I tried to find stats on what proportion of people could do it, with claims of "a small number" through to "over half the population".
This study says 55% in the general population. It's also interesting as it's exploring the ability to use this voluntary rumble as a control method for assistive technology.
Next time you yawn, listen for a low rumbling sound. Some people can do that voluntarily. Apparently 55% of the general population, but many people think you could train almost anyone to do it with some practice.
I can focus my eyes to different distances without using the finger trick, which comes in handy never.
I'm assuming you're talking about convergence. When your eyes are physically turning inward to align on a nearby object, that's called convergence. Focusing is what your lenses do, although the technical term is "accommodation".
I'm excellent at controlling convergence, too. I can be looking at my phone screen (like right now) and diverge my eyes just enough to make neighboring letters overlap. Or diverge them so much I see two phone screens entirely. Or anything in between. Same with converging and going cross-eyed.
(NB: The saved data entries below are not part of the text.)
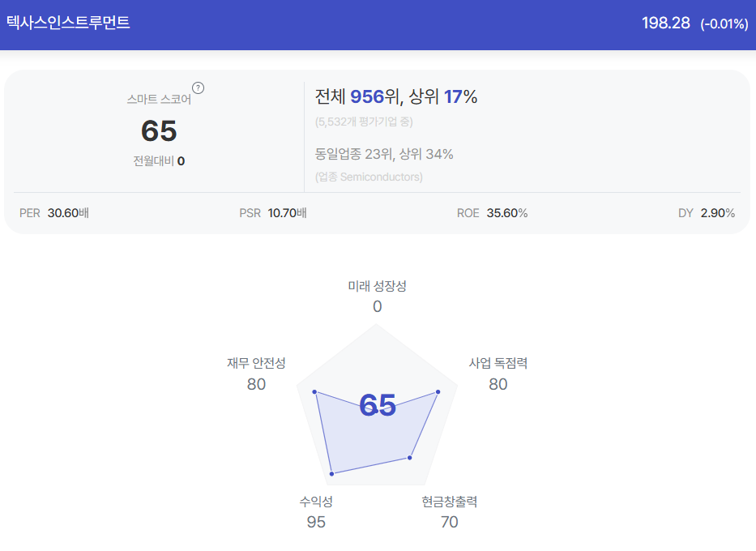Viewport: 756px width, 551px height.
Task: Click the -0.01% price change label
Action: point(724,23)

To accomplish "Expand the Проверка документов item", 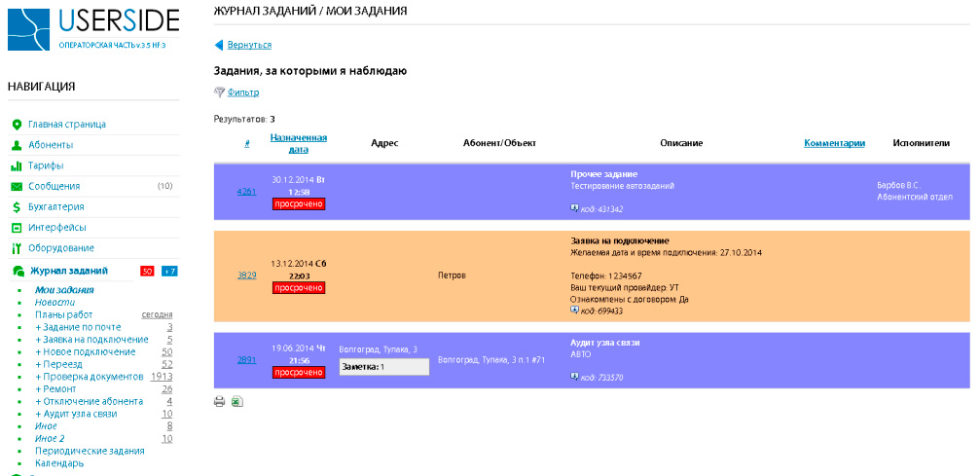I will tap(89, 377).
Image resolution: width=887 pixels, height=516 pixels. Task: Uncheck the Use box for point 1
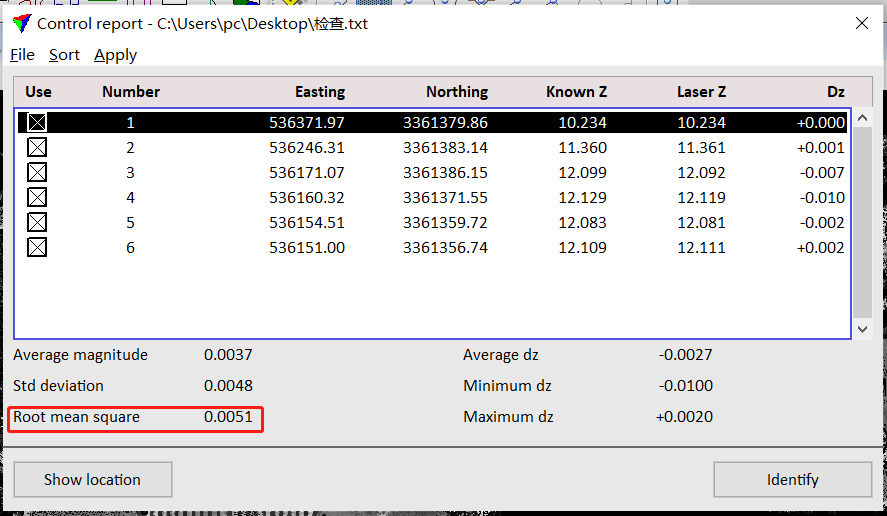coord(37,123)
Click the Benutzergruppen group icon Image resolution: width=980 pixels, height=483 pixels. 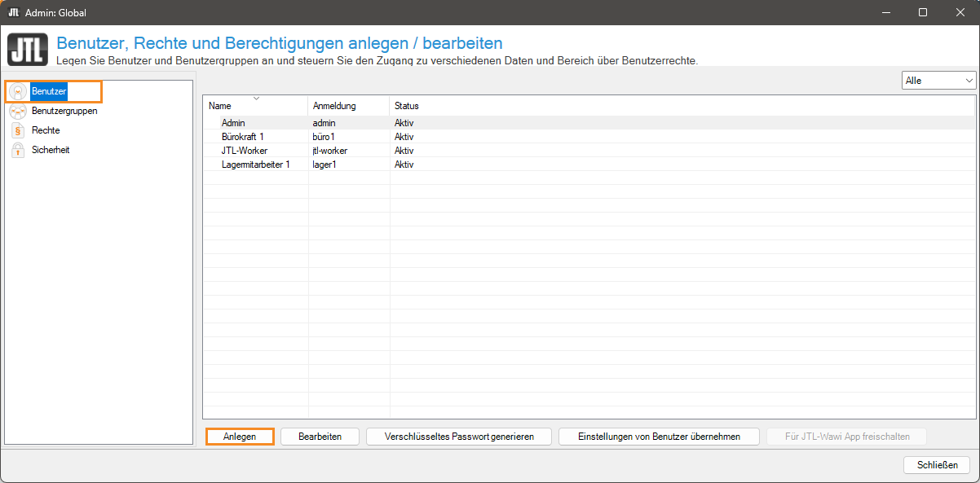point(18,111)
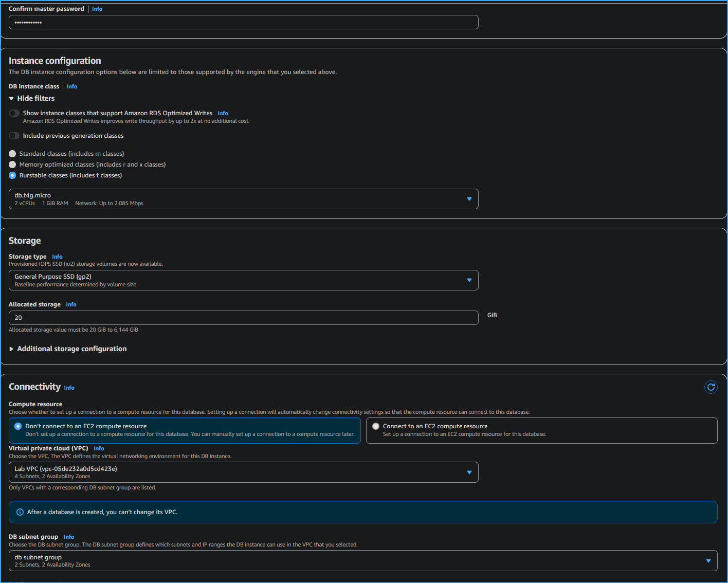Refresh the Connectivity section

(711, 387)

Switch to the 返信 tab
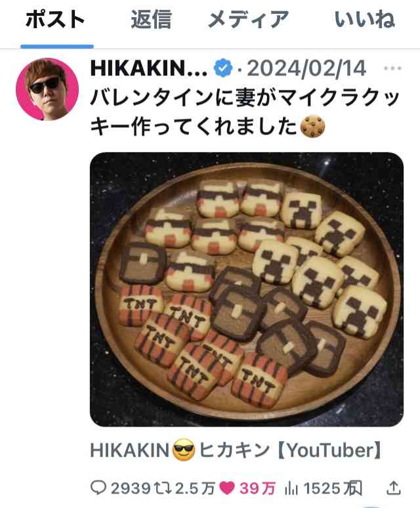[151, 20]
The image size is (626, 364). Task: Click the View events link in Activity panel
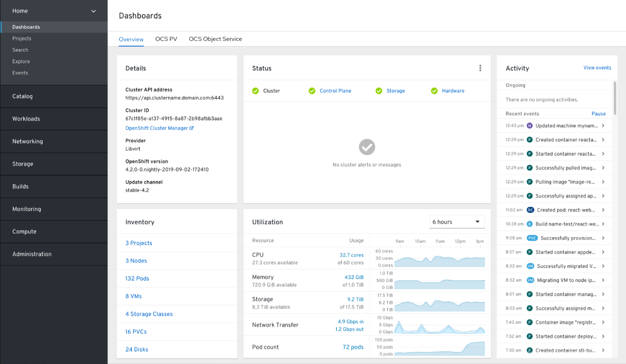597,68
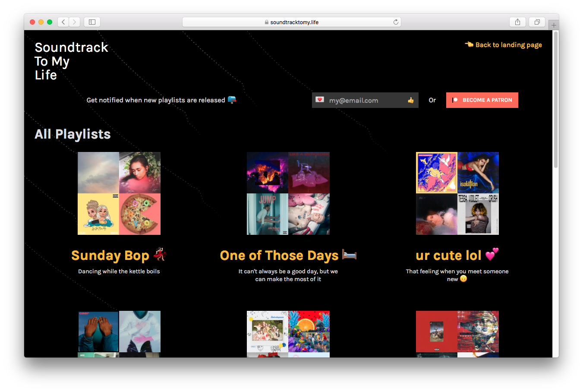Click the Patreon logo on the patron button
This screenshot has width=583, height=392.
tap(454, 100)
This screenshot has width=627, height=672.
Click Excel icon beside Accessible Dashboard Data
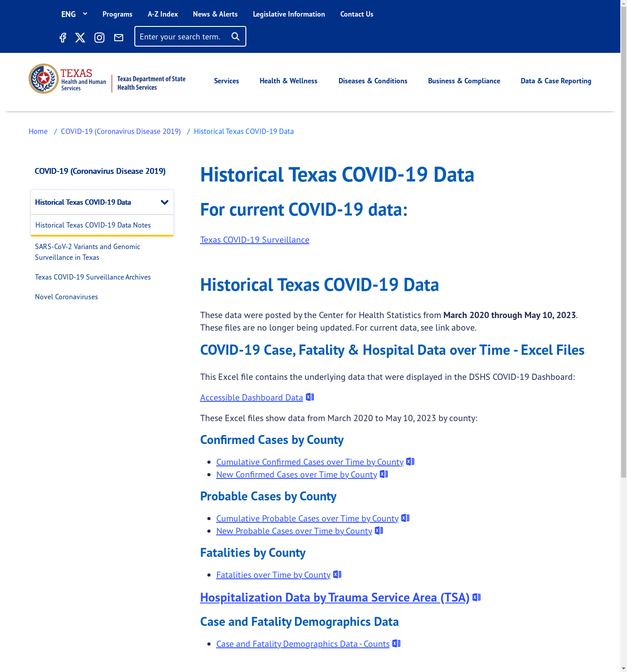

I can even diverge my eyes slightly further than parallel, making individual stars in the night sky look like two stars. But not by a lot. Looking at me, you'd probably just think was looking in the distance. I can't make my eyes look in different directions like a chameleon.
This does have one handy use: I can see those Magic Eye posters at will, in a split second, even across the room!
It'd probably come in handy if you started sports shooting. I do Olympic-style air pistol shooting, and part of what I'm currently training on is focusing my eye on the forward sight, not the target.